Tra i mosti cotti della tradizione italiana, come la “saba” o “sapa” prodotta dall’Emilia in giù a partire da uva o fichi, l’Abbamele sardo è sicuramente quello più antico e affascinante. La sua storia si perde nei millenni, e per ripercorrerla dobbiamo andare indietro nel tempo almeno fino all’epoca nuragica quando, prima dell’introduzione delle arnie in sughero (su casiddu) e di qualsiasi soluzione moderna per l’allevamento delle api, il miele poteva essere ottenuto solo dalla ricerca di sciami selvatici.
Primo dolcificante consumato nella storia dell’umanità e prima fonte di ebbrezza, fermentato in alcool in un primordiale idromele, il miele era preziosissimo: dalla necessità di non perderne nemmeno una goccia, è derivata la tecnica da cui si è poi ottenuto l’Abbamele o abbattu, s’acuamebi o saba ‘e meli… molti nomi che esprimono lo stesso concetto: “saba di miele” o “acqua e miele”. Un prodotto dalla storia antichissima e radicata nella tradizione sarda, che per questo è entrato nel patrimonio dei PAT, Prodotti Agroalimentari Tradizionali, nel 2010.
Come si fa l’Abbamele
Abbiamo chiesto qualche segreto sulla produzione a Anna Maria Cabiddu, produttrice di miele sul lago di Mulargia (la sua azienda si chiama Cuore di Mulargia). Per prima cosa bisogna recuperare dal favo fino all’ultima goccia di miele, in genere se ne ottiene un ulteriore 20%, ricco di polline e propoli, e separarlo dai rimasugli di cera. Per farlo i pezzi di favo tagliati si immergono in acqua intorno ai 50°C, facendo sciogliere la cera che potrà quindi essere rimossa, e quello che rimane è acqua -”abba” in dialetto sardo- e miele: “abbamele”, per l’appunto.

La seguente bollitura di ore ed ore farà evaporare l’acqua in eccesso e, come per tutti i mosti cotti, servirà a concentrare il sapore e caramellizzare gli zuccheri, dando al prodotto finale il classico gusto caramellato dal leggero aroma tostato.
Qui entra in gioco la fantasia del produttore che da la propria firma con l’aromatizzazione dell’Abbamele: scorze d’arancia, di limone, mela cotogna o un mix di questi sono gli ingredienti più classici e diffusi, aggiunti rigorosamente a non più di mezz’ora dalla fine della bollitura, per mantenerne intatti gli aromi.
Come si mangia l’Abbamele

Per millenni cibo dei meno abbienti, oggi dell’Abbamele si possono apprezzare le grandi potenzialità gastronomiche. Profondo e complesso, dai molteplici toni dolci in equilibrio da un elegante nota amara, è difficile trovare un abbinamento che non funzioni. Tanto a suo agio nei dolci così come nei piatti salati, è perfetto con formaggi freschi e stagionati, sparso su gelati e seadas, con carne di maiale e con i salumi tipici della Sardegna.

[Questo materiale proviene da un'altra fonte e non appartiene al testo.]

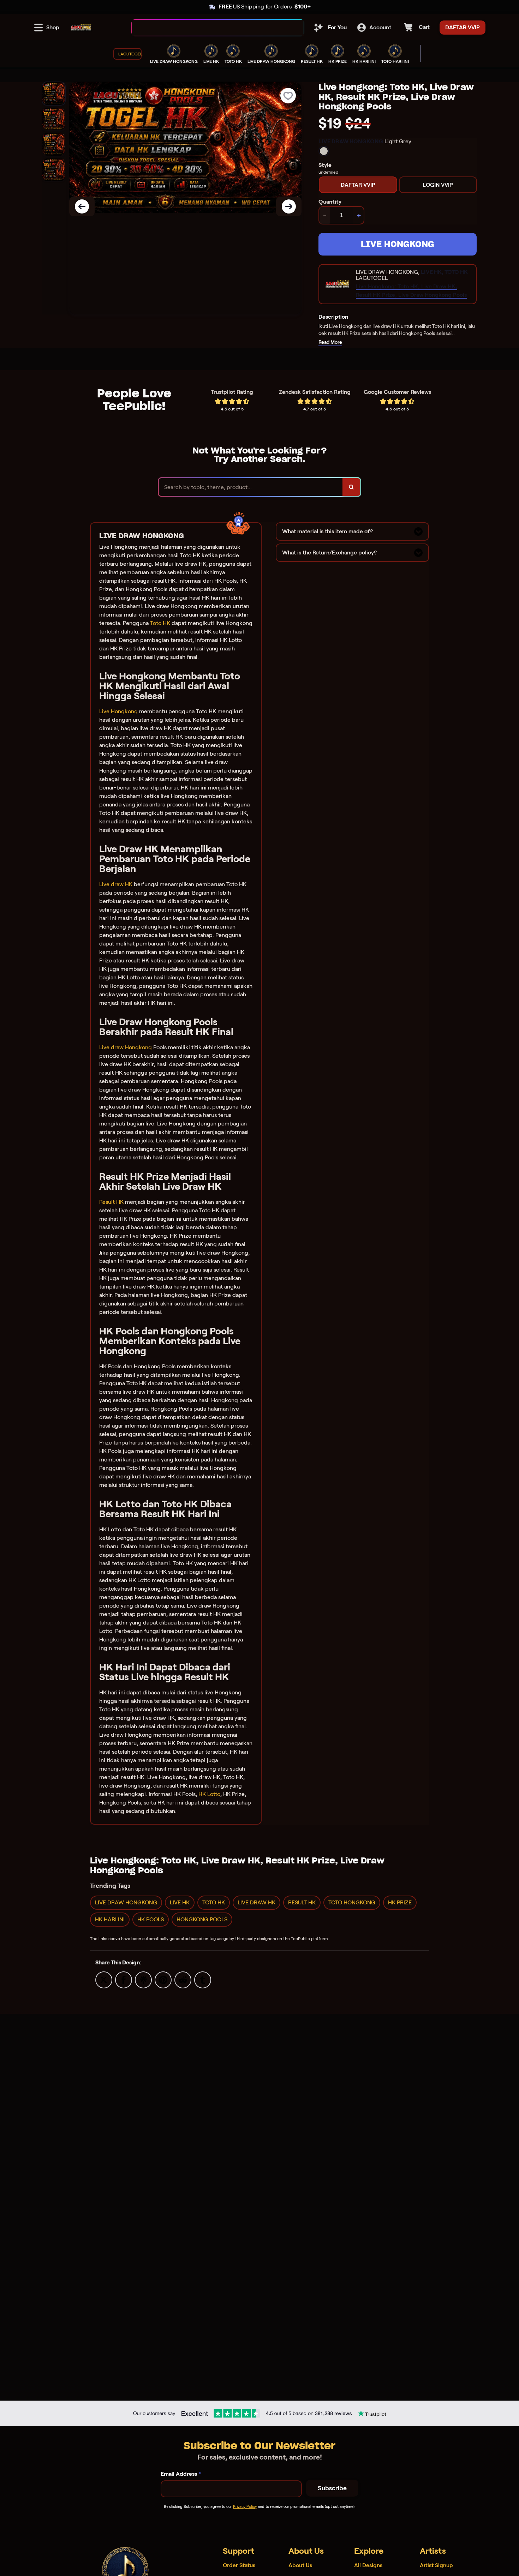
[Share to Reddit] (182, 1979)
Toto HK (160, 623)
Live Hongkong (118, 711)
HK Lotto (209, 1794)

Per farci dare un consiglio più creativo abbiamo chiesto a Maurizio Falchi, chef del ristorante Ros’e mari che ha portato la sua esperienza stellata e internazionale a Donigala Fenughedu, in provincia di Oristano. “Noi la abbiniamo a un gelato di ricotta di pecora su un carpaccio di pecora molto delicato, con una cipolla marinata e pomodori secchi, e la sapa va a completare il piatto dando rotondità e sgrassando il tutto. Con il mio sous chef cerchiamo sempre di spaziare nell’utilizzarla, e cerchiamo di educare il cliente a conoscerla, e noi stessi la stiamo riscoprendo”.